“Storia di Piera” di Marco Ferreri

Scandaloso e attuale

Berlinale 2010 – Retrospettive
Dall’omonimo romanzo di Piera degli esposti e Dacia Maraini. Marco Ferreri trasgressivo e scandaloso, rompe con tutte le convenzioni. Anzi, fa di più: le rovescia e poi le distrugge.

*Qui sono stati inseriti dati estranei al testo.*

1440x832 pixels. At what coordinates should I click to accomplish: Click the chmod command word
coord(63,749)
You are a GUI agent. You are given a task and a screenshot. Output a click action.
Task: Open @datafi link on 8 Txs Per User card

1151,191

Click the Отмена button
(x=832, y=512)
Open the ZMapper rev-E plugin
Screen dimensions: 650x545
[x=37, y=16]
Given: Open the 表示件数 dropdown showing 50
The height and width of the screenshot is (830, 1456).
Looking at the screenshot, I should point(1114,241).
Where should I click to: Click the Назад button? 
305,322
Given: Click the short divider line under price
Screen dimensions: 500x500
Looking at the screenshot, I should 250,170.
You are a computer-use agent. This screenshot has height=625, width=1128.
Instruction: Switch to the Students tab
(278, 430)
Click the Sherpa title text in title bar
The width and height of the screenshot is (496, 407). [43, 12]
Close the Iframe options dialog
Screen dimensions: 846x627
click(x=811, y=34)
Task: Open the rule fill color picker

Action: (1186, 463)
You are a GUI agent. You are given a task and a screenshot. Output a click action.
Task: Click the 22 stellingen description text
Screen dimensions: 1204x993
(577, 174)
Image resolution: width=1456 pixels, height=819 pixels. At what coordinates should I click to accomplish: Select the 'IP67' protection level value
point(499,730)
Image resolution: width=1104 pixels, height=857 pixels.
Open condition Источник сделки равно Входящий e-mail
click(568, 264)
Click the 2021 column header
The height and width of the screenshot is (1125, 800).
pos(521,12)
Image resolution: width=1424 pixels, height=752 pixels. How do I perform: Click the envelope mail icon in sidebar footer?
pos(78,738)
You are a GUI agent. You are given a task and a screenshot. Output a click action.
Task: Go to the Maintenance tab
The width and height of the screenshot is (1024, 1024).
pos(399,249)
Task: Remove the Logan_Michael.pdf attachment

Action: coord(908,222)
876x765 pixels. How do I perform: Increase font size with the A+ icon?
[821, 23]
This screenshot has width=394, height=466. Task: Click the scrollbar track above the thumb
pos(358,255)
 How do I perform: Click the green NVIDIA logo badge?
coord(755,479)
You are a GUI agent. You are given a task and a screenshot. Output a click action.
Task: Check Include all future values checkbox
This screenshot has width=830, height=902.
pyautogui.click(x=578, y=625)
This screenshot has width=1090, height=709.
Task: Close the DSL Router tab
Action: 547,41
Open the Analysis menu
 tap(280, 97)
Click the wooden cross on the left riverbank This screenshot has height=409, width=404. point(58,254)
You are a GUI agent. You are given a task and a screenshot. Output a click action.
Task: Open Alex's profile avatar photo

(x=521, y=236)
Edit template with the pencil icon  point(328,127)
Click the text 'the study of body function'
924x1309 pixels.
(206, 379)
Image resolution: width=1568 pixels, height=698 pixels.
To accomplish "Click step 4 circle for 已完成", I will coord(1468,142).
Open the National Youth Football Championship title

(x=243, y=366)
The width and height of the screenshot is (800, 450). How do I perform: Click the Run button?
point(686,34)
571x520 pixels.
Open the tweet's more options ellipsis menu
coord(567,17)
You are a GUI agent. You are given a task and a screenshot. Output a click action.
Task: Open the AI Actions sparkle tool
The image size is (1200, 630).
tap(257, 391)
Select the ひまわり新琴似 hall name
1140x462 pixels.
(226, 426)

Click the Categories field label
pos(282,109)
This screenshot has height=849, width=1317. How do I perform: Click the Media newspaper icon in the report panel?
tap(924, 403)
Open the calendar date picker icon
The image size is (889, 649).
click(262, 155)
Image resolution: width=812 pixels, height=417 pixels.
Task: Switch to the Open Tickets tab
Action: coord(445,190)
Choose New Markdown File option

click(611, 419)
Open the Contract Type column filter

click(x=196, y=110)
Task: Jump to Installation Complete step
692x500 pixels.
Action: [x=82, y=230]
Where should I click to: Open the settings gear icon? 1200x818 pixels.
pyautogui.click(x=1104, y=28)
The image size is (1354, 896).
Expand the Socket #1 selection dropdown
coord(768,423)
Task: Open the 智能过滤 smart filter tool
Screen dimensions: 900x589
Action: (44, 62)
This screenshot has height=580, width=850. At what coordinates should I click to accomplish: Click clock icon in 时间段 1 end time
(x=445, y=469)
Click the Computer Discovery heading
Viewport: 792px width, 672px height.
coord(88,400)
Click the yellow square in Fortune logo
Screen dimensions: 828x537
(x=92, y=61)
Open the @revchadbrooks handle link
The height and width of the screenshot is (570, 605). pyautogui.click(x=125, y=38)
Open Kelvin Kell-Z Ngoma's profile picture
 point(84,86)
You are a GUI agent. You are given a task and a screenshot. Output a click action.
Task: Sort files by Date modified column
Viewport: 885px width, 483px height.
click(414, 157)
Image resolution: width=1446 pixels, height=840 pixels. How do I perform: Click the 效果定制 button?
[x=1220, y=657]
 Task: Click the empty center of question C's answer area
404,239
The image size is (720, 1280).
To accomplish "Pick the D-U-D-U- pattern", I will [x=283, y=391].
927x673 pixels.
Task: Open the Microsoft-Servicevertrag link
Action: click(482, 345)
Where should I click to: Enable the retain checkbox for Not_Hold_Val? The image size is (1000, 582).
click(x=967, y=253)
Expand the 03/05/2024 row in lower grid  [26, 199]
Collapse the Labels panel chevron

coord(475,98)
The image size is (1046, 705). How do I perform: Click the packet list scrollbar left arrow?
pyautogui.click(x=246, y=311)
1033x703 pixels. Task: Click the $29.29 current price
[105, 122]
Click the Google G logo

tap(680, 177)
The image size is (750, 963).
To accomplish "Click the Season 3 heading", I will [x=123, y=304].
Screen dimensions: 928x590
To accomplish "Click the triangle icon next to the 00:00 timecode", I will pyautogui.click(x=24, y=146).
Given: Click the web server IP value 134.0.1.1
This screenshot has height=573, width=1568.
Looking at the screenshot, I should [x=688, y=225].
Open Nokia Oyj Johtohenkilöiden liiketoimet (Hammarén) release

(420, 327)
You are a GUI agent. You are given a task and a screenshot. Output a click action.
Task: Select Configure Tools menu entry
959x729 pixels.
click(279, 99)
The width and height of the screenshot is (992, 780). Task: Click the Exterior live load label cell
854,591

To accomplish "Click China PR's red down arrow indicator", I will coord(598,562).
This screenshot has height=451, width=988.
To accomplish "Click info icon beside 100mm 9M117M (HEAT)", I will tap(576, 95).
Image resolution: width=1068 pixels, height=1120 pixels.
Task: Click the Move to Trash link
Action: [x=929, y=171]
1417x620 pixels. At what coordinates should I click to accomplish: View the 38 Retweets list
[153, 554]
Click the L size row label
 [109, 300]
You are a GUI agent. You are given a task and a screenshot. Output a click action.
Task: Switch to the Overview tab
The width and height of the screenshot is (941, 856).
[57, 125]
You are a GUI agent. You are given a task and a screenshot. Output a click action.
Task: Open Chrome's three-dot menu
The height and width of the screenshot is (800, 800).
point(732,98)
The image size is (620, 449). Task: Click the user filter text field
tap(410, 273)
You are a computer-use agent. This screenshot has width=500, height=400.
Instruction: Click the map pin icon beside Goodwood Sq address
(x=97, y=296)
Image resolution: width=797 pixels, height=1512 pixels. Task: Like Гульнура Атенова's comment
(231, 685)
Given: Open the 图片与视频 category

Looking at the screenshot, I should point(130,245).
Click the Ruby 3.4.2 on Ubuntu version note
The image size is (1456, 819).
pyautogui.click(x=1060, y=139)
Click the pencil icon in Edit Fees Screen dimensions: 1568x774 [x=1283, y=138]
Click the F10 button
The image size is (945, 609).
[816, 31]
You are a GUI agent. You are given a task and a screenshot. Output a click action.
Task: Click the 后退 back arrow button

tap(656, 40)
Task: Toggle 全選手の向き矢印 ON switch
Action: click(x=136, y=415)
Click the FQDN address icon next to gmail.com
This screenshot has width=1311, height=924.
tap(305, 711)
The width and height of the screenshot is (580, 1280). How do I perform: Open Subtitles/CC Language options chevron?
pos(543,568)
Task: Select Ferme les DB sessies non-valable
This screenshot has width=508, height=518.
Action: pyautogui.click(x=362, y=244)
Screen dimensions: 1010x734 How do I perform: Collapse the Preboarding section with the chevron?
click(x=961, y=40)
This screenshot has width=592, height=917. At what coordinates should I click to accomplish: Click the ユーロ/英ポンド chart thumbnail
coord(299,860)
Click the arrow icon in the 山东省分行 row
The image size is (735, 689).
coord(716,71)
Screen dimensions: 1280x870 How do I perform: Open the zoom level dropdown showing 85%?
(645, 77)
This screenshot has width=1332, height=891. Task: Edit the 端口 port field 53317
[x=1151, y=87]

Un film del 1983 ma ancora attuale: contesta infatti la società di quegli anni, rimasta al secolo precedente ma che, per troppi aspetti, ancora oggi dopo vent’anni non ha imparato a liberarsi da troppe convenzioni ancora arcaiche e obsolete.
È un film di rottura e per questo è duro e a tratti anche antipatico. Esagerato, come necessariamente è una rivoluzione; spietato anche con gli innocenti, ingiusto come una vera e propria guerra.

Piera la si vede nascere: sua madre Eugenia (Schygulla) ha un parto senza dolore, già di per sé perifrasi dissacrante. La storia è ambientata in una piccola città di provincia (è Latina, che con la sua architettura razionalista offre uno scenario metafisico), dove questa bizzarra famiglia, con il suo stile di vita, offre un contrasto grottesco con il resto della mentalità italiana, papalina e piccolo borghese.
Piera è una ragazzina precoce, anche troppo e la madre la nella più totale libertà, persino promiscuità, sessuale, senza limiti, nemmeno di fronte alla tentazione dell’incesto e dell’omosessualità. Il padre (Mastroianni) finge di non vedere e di non capire, accetta con apparente serena superiorità il comportamento della moglie.
Una volta adulta, Piera (Huppert), vede i genitori anziani separarsi e avviarsi verso un tragico declino psicologico. L’insaziabile sessualità della madre è ritenuta una forma di malattia psichica (e forse davvero lo è) e la donna è sottoposta a elettroshock, che la rendono definitivamente demente. Il padre è analogamente ricoverato, e muore nel più totale sbando dei sentimenti.

Piera diventa una grande attrice, si distanzia dal comportamento dei genitori, ma nella sua recita più acclamata, dove interpreta Medea, c’è tutto il dolore, la passione e l’ambiguità che ha sperimentato lei stessa nella sua famiglia fin dalla nascita.
Interpretazioni stupende e tanto più complesse perché insolite e controcorrente. Grande Mastroianni. Interessante un’apparizione di Loredana Bertè che, in piena sintonia con il film, canta Bellissima.

Titolo originale: Storia di Piera
Regia: Marco Ferreri
Genere: Drammatico
Durata: 101′
Nazione: Italia
Anno: 1983
Cast: Isabelle Huppert, Marcello Mastroianni, Hanna Schygulla, Fiammetta Baralla, Angelo Infanti.